¿Quién en algún momento no ha sufrido de ruidos molestos provocados por vecinos ? ¿ Y más aún en un consorcio? Más de uno levantará su mano frunsiendo su seño. Dichos ruidos molestos e incluso otras molestias como olores o las producidas por los letreros luminosos de las azoteas de los edificios o en los locales, vuelven nuestra vida más de una vez insoportable. Y no es para exagerar ya que un precedente judicial lo ha admitido de esta manera, hace ya muchos años:
Un interesante fallo de la Cámara Nacional Civil, Sala B, 1/3/75 expresó “Y los ruidos internos durante el día resultan a veces imperceptibles por esa especie de desagradable sinfonía que produce la ciudad, pero durante la noche pueden resultar insoportables, y a veces torturantes. La simple conversación corriente de dos personas o más, el ruido de un máquina de escribir; pueden tener ese caracter, cuando pasan de cierto grado de intensidad”
Pero ... ¿ A qué llamamos RUIDOS MOLESTOS ?
Los ruidos molestos han sido definidos como sonidos que ocasionan molestias o perjuicios a la salud o actividad de las personas. Estos se encuentran encuadrados en el art. 6 de la ley de propiedad horizontal. A modo ejemplificativo expondré algunos:
Alarma antirrobo: Se encuentran departamentos que han instalado esta clase de alarmas que en ocasiones por desperfectos se activan a veces durante horas produciendo molestias al resto de los consorcistas. En este caso es aconsejable hacer constataciones por medio de un escribano, a los fines de reunir prueba para solicitar judicialmente el cese de las molestias y el retiro del artefacto.

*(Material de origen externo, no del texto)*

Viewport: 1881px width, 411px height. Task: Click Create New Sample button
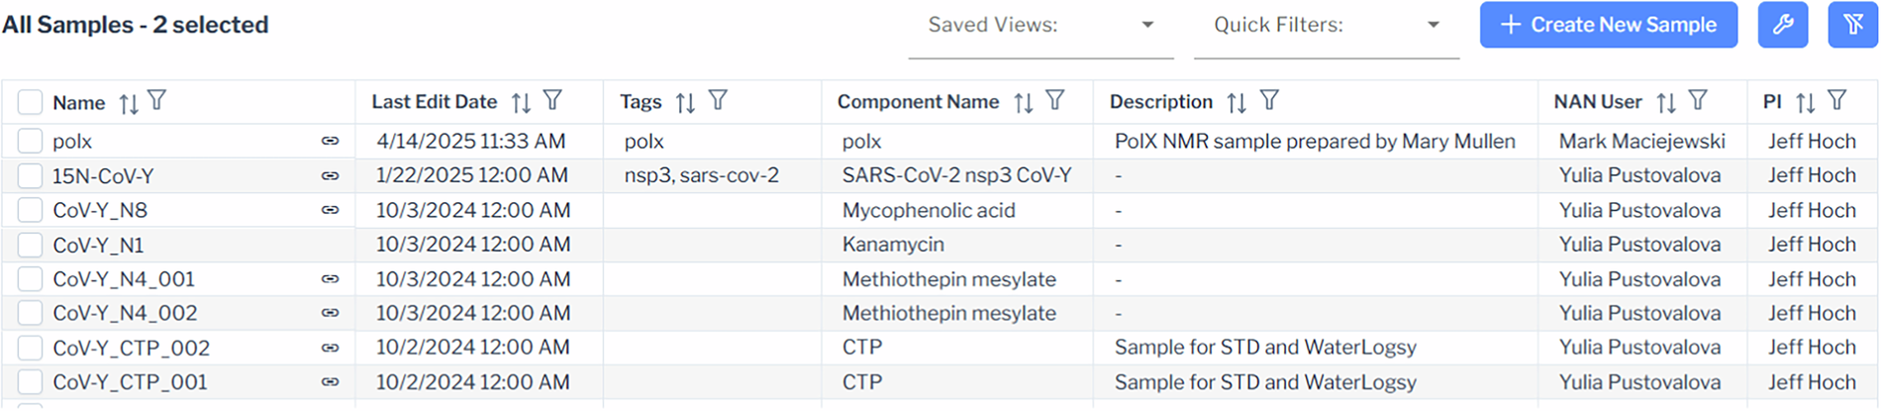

Vehículos ruidosos: Existen edificios con espacio guardacoches y este espacio suele estar en el subsuelo o estar orientado hacia el fondo del edificio, de hecho los ruidos provocados por caños de escape en mal estado de ciertos automóviles provocará molestias, y como en el caso anterior se podrá requerir judicialmente la reparación mecánica del vehículo para hacer cesar los ruidos.
Acondicionadores de aire: Éste es otro caso en que el rumor, las vibraciones e incluso las goteras que suelen producir estos aparatos provoquen ciertamente molestias a los vecinos. Inlcuso se ha intentado solicitar judicialmente su retiro alegando que estaban colocados en las partes exteriores del edificio, siendo éste común; en este sentido existen fallos que lo han admitido y otros en cambio que, sosteniendo que, estos aparatos no alteraban la estética ni la seguridad del edificio, no encontraban motivo para ordenar su retiro. Una postura judicial intermedia ha ordenado la corrección del ruido y nunca el retiro del aparato.
Olores: Esta es otra situación que suele darse en el caso de que en los locales de planta baja del edificio se halla instalado pescaderías, parrillas, pizzerías; aún con un tiraje a cuatro vientos y de acuerdo a las reglamentaciones correspondientes. En tal caso será infructuoso intentar la eliminación de la actividad si el reglamento no establece que en dichos locales no podrán instalarse esta clase de negocios.
Letreros luminosos: Del mismo modo que en los casos anteriores el juego de luces de estos carteles e incluso el ruido que con ello pueden provocar, pueden sin duda perturbar el descanso del resto de los consorcistas, por lo que también podrá solicitarse judicialmente su cese.
Por lo tanto, estimados, quienes viven en un consorcio: Recuerde que " su derecho termina donde empieza el derecho del otro "!!!!!!En fin ... solo basta decir que la normal tolerancia a la actividad ajena se debe una reciprocidad indispensable con el concepto de “uso regular de la propiedad” y “abuso de derecho”; y que sin duda ante el conflicto será el juez quien determine de acuerdo a las pruebas aportadas si existen o no graves molestias lo cual implique ordenar el cese de las mismas.